- Excerpted passage -
Kayak from Iseltwald : the south shore is a sequence of cliffs and coves with hidden beaches. Half-day tours are the sweet spot.
Visit Iseltwald : the village made famous overnight by the Korean drama Crash Landing on You. The jetty scene is a worldwide TikTok backdrop. We have a dedicated guide on Iseltwald coming next week.
Take the Brienzersee steamship Lötschberg : a paddle steamer from 1914 still in service. The whole ride from Interlaken to Brienz takes 75 minutes.
Visit Giessbach Falls : 14 cascades dropping 500 metres directly into the lake. Reachable by ferry plus funicular.
Brienz village itself : the wood-carving capital of Switzerland, with workshops you can visit and the Brienzer Rothorn steam railway departing from town.
Want to see this view at the golden hour? Join us for our guided Sunset Walk and enjoy a traditional Swiss fondue picnic right by the water as the sun disappears behind the mountains.
Best season: late May to October. Best time: morning kayak (water is calm before noon).

Altitude: 2,265 m · Surface: 0.08 km² · Color: pure alpine emerald, mirror-still on calm days
Bachalpsee is one of the most famous alpine lakes in the world and almost certainly the most photographed in the Bernese Oberland. It sits above Grindelwald, accessible by a 50-minute easy hike from the First cable car. On a still morning, the lake reflects the entire Schreckhorn-Wetterhorn massif perfectly. The image is so clichéd that travelers refuse to believe it is real until they stand there.
Take the Grindelwald-First cable car (running roughly mid-May to October).
Walk the well-marked trail along the ridge for about 50 minutes.
Best light: between 7 and 9 a.m. before the wind picks up. The mirror effect requires perfect stillness.
Combine with the Cliff Walk at First and the Mountain Cart descent for a full day.
Bring layers. Even in July, the temperature at 2,265 m is 10°C cooler than in Interlaken.

Altitude: 1,578 m · Surface: 1.16 km² · Color: electric turquoise, surrounded by 3,000-metre cliffs
Oeschinensee is the lake that Switzerland Tourism uses on its biggest international campaigns. It sits inside a natural amphitheatre of vertical rock walls above Kandersteg, accessible by a short cable car ride. The colour is almost cartoonishly turquoise. The water comes directly from the snowfields of the Blümlisalp massif. On a sunny day, it is genuinely difficult to photograph because the contrast is too high.
From Interlaken, take the train to Kandersteg (about 50 minutes).
Cable car up to Oeschinen station, then 20-minute walk down to the lake.
Activities at the lake: rowboats, swimming for the brave (the water is around 14°C in August), summer toboggan run on the descent.
Hiking : the Heuberg circuit is the classic loop above the lake.
Crowd warning: this lake is on every Switzerland bucket list. July and August see thousands of visitors per day. Aim for a weekday in June or September for a near-private experience.

Beyond the famous four, the Bernese Oberland holds a network of small alpine pools that most travelers will never see.
Hinterer Geltensee sits high above the Diemtigtal valley, at 2,300 metres. The hike in is about 4 hours one way. The reward is silence. On most weekdays you have the lake entirely to yourself.
Iffigsee above Lenk is reachable by a 2.5-hour hike. A turquoise pool surrounded by Karst formations. Less famous than Oeschinensee, less crowded, equally photogenic.

- Material supplied -

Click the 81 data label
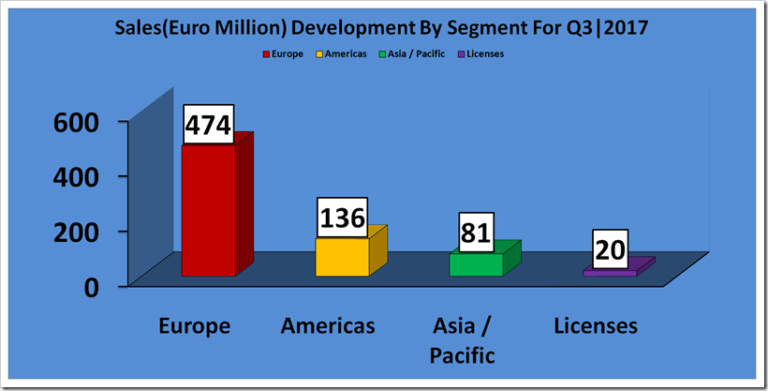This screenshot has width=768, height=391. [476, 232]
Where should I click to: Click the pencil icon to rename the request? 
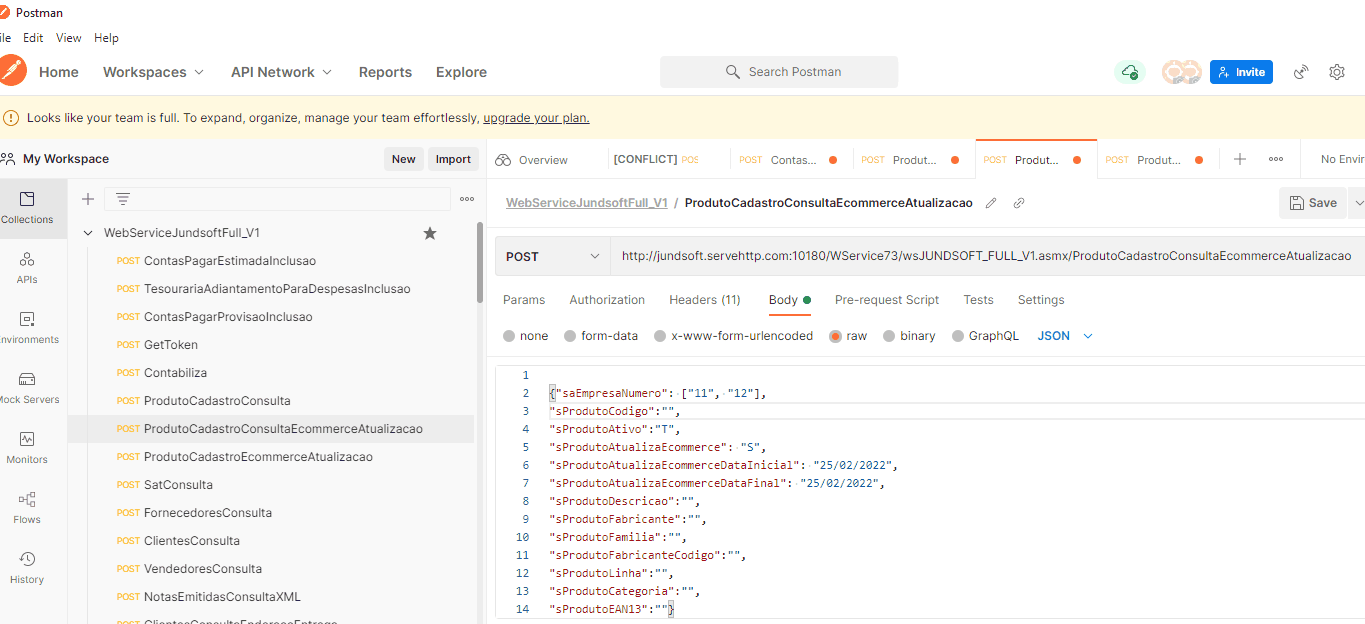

...

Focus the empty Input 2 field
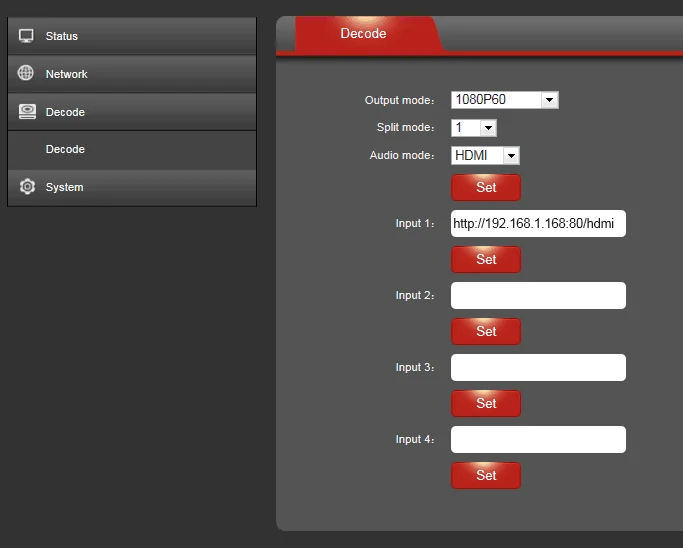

- Given exercise 1 -
List each lake in the passage on Bernese Oberland lakes whose altitude is given, along with that altitude.
- Given exercise 2 -
According to the passage on Bernese Oberland lakes, how long does the steamship ride from Interlaken to Brienz take?
- Given exercise 3 -
From the passage on Bernese Oberland lakes, transcribe the stretch from "Altitude: 1,578 m" through "(about 50 minutes).".

- Full solution 1 -
Bachalpsee: 2,265 m
Oeschinensee: 1,578 m
Hinterer Geltensee: 2,300 metres

- Full solution 2 -
75 minutes.

- Full solution 3 -
Altitude: 1,578 m · Surface: 1.16 km² · Color: electric turquoise, surrounded by 3,000-metre cliffs
Oeschinensee is the lake that Switzerland Tourism uses on its biggest international campaigns. It sits inside a natural amphitheatre of vertical rock walls above Kandersteg, accessible by a short cable car ride. The colour is almost cartoonishly turquoise. The water comes directly from the snowfields of the Blümlisalp massif. On a sunny day, it is genuinely difficult to photograph because the contrast is too high.
From Interlaken, take the train to Kandersteg (about 50 minutes).